Use your hive boxes you had this summer, (You need a lure box with that "lived in smell"). They will hit on a bottom entrance if you use an entrance reducer down to about 1 1/2 inches. They want to be able to protect themselves because they're vulnerable when they first get established so a smaller entrance is attractive to them. (Even robber bees want protection)

Set them out in early spring. You have nothing to lose, your boxes would just be sitting in storage anyway, right? You may get some free bees to make up for your loses over the summer.
 
#35 ·
Is smaller better? I have 2 nuks I'm going to use for lures--I wondered can I also use a shallow super and put in a frame or two of drawn comb and then foundationless frames? Instead of a deep box? I also have medium supers I could use.

My first swarm catch last year, I used LG oil, and also on a daily basis I had a popsicle stick I dipped in honey and that got them in checking it out. It took about 4-5 days to get a swarm in.

I'm placing boxes under a tree where I've seen swarms, including one that bailed on me last year and then came back when I placed it at the tree they'd swarmed to. I think they were driven out by robber bees. It was a small removal I'd done from a water meter for a co-worker. They left and I put out the box, 48 hrs they were back. I'm assuming it was the same colony.
 
#36 ·
Charlie,

Should I put the boxes at normal hive height - which I did last year, or maybe put one up on top of my shed or in my big tree. (and if I put it in the big tree I'm guessing that dial an opening is how to keep bees in when getting it down?)

Gypsi
 
#37 ·
Bevy,

Just like it was mentioned earlier, it's like fishing. I would place different sizes out and give them choices. I had a medium and a deep out in my yard in SF and they chose the medium. I had both out in Saratoga and they chose the deep.

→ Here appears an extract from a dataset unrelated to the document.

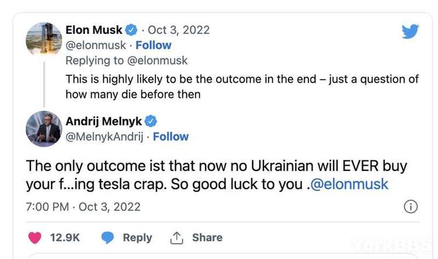Click the Share text label

pyautogui.click(x=207, y=237)
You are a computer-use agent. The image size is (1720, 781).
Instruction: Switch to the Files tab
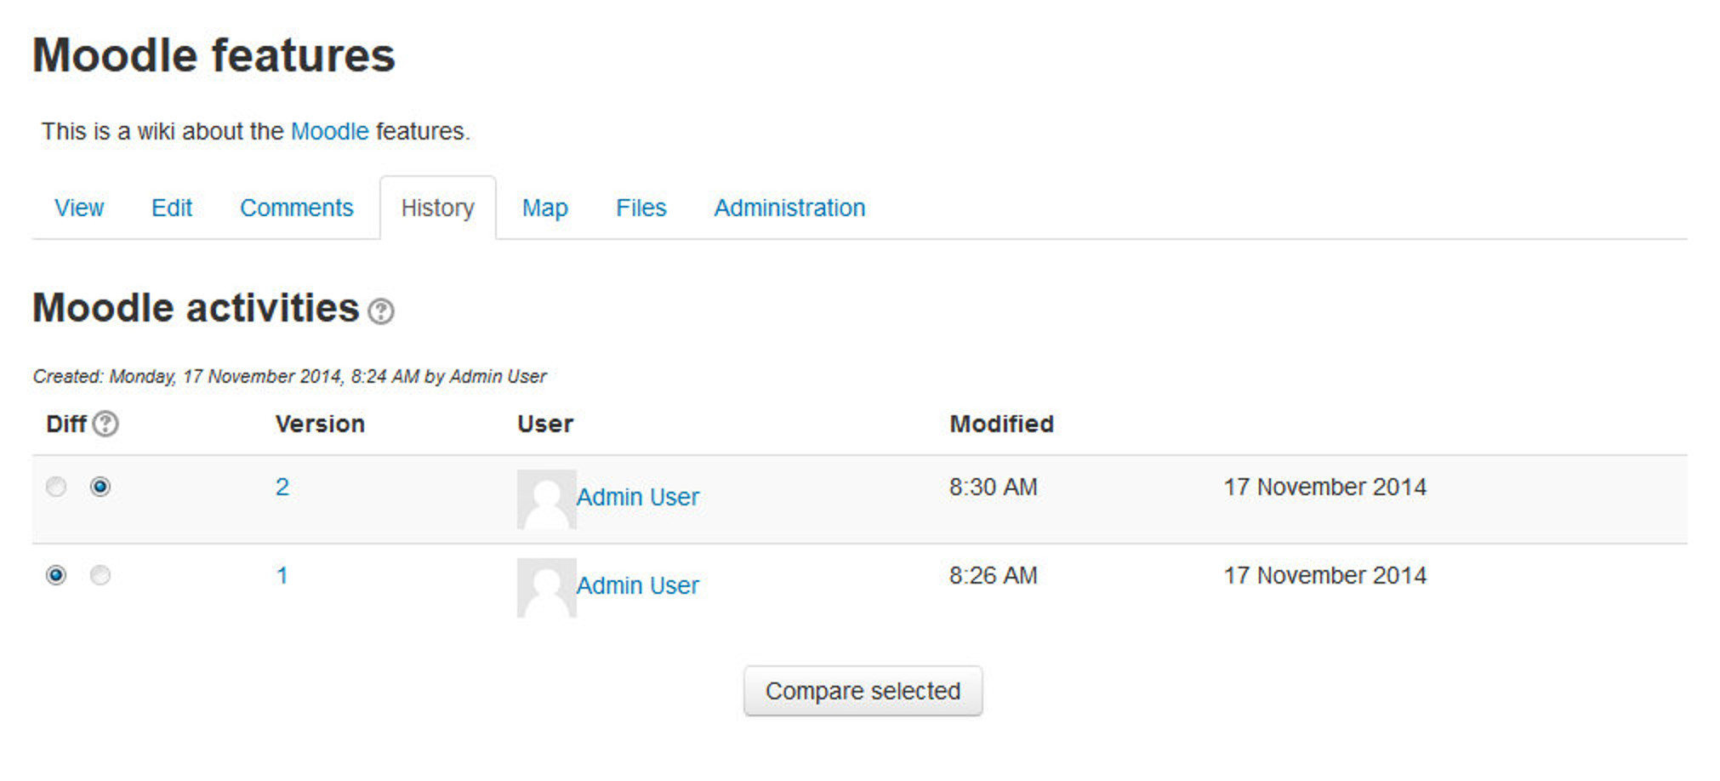641,208
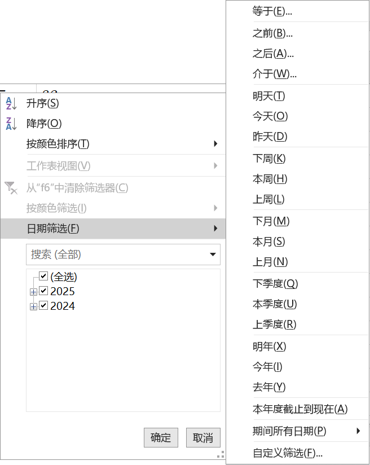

The colony that chose the deep was twice the size of the colony that chose the medium. As stated, odfrank has a great deal of success with nucs. If you know of a tree or other area that a previous swarm has landed, that's your best bet besides placing them in your apiary.

Gypsi,

I would place a box where you caught that one over the summer. Like odfrank said, I don't think you have to place them too high in a tree. Don't kill yourself trying to get height. If you bait it properly, that's what matters the most. Remember, you have to get it back down full of bees. Yes, the dial will close the entrance but still allow air in. Make sure the dial is not loose and spins open as your retrieving the box from on high. Not a good combo!!! I just duct tape window screen over the entrance. (I don't have money like odfrank does to buy luxury items like that). :rolleyes:

Happy Hunting!!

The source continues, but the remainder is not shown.